La HAS propose ensuite des mesures pour améliorer la gestion des urgences : rédaction de protocoles de gestion des urgences, régulation médicale par le SAMU-Centre 15 avant tout transfert dans un service d’urgence, utilisation systématique d’un dossier de liaison d’urgence exhaustif permettant au service receveur de connaître les antécédents, le mode de vie et les traitements du patient.

Prévenir les infections, les chutes, la iatrogénie…

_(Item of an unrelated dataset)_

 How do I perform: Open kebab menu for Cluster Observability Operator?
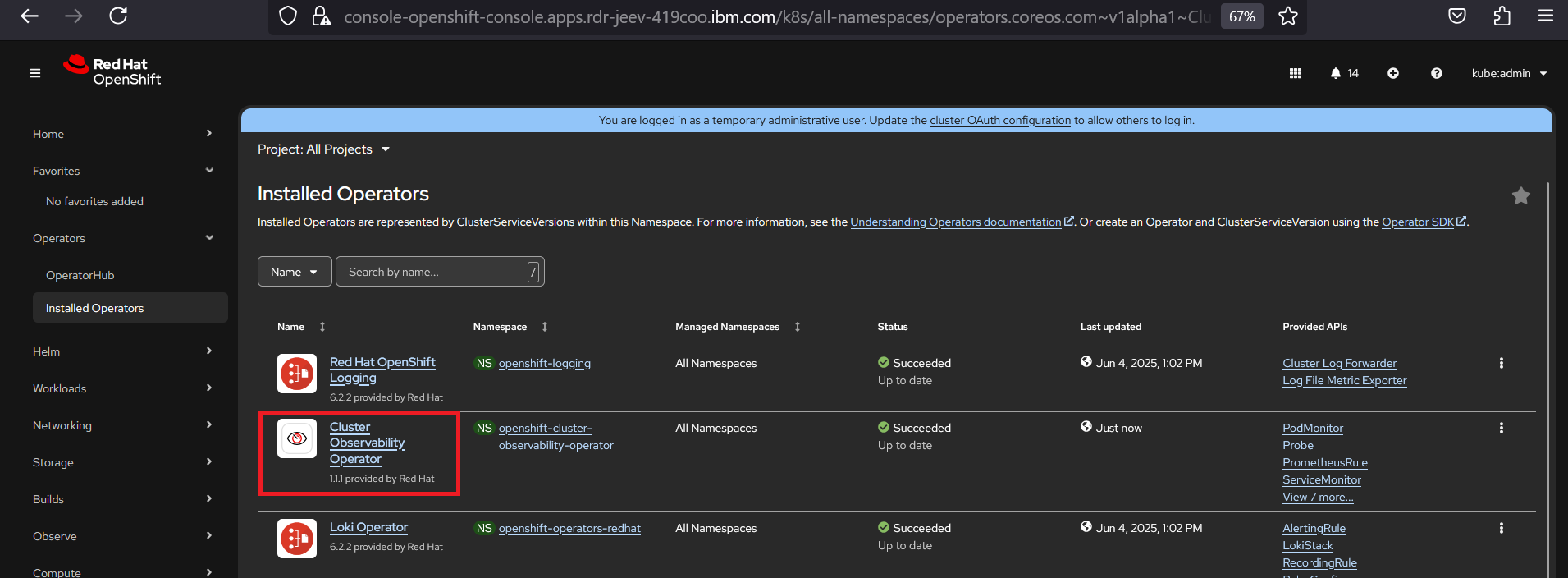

Viennent ensuite des mesures de prévention : vaccination antigrippale des résidents et du personnel, prévention des pneumopathies (en repérant les patients à risque de pneumopathie d’inhalation), traitement en EHPAD des pneumopathies, renforcement des soins palliatifs et des soins de support…

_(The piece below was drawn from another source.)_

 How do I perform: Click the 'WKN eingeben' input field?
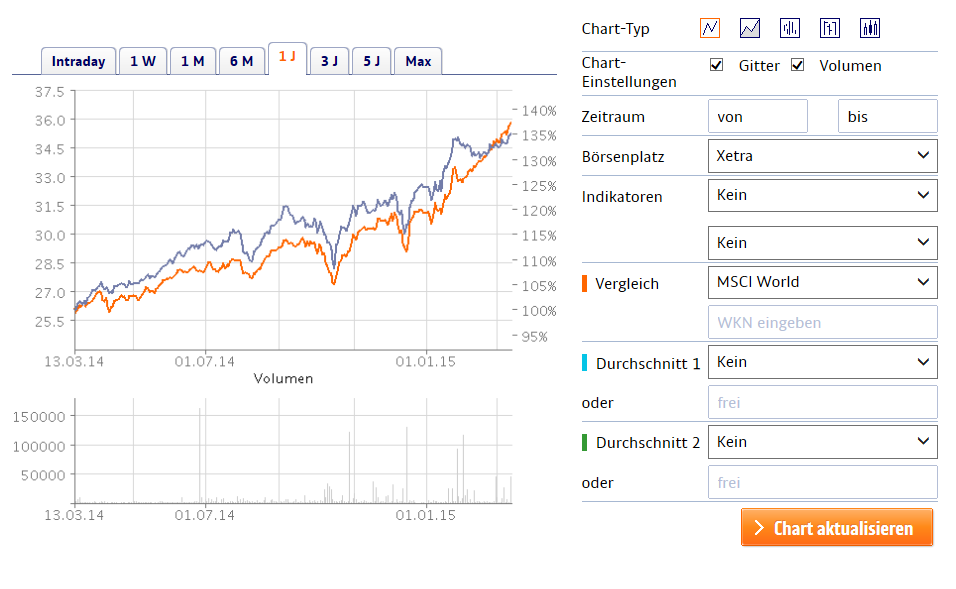click(x=822, y=323)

Un chapitre sur les interventions visant les causes les plus fréquentes d’hospitalisation non programmées suit.

La HAS insiste sur la prévention des chutes en proposant une supplémentation systématique en vitamine D, en évaluant annuellement le risque individuel de chute, en promouvant l’activité physique.

La prévention de la iatrogénie est très détaillée en insistant sur les 4 classes médicamenteuses les plus à risque : antihypertenseurs/diurétiques, hypoglycémiants, anticoagulants oraux et psychotropes.

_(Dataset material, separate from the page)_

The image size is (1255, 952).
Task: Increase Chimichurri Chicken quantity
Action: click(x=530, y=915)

4 classes médicamenteuses les plus à risque
Antihypertenseurs/diurétiques,

Hypoglycémiants,

Anticoagulants oraux,

Ppsychotropes.

Optimiser les ressources internes et externes

Le guide propose aussi des interventions visant à optimiser les ressources internes de l’EHPAD :

-mise à disposition de matériel (cathéter, sondage, sets de suture…),

-convention de partenariat pour la réalisation d’examens biologiques ou de radiographie au sein de l’Ehpad,

-optimisation des plannings des soignants pour assurer au mieux la continuité des soins dans la journée, le week-end et la nuit, formation des soignants aux urgences…

Enfin, la HAS propose des interventions extérieures pour renforcer des ressources : expertise gériatrique (filière ou équipes mobiles) ; expertise en soins palliatifs, développement de l’hospitalisation à domicile, développement de la télémédecine.

Une révolution dans un milieu visant la rentabilité financière

Si à la première lecture toutes ces mesures peuvent tenir simplement du bon sens, leur diffusion par une autorité sanitaire étatique dans un milieu majoritairement privé et à but lucratif pourrait constituer une révolution… Si toutefois, elles sont appliquées….Leur coût sera certainement un obstacle dans un milieu tourné vers la rentabilité financière. A moins que la course à l’ « or gris » (le marché de l’âge) ne se dote d’un code moral.

REFERENCES :

  1. HAS. Comment réduire les hospitalisations non programmées des résidents des EHPAD, juillet 2015.

  2. HAS. Dossier de liaison d’urgence (DLU), juillet 2015.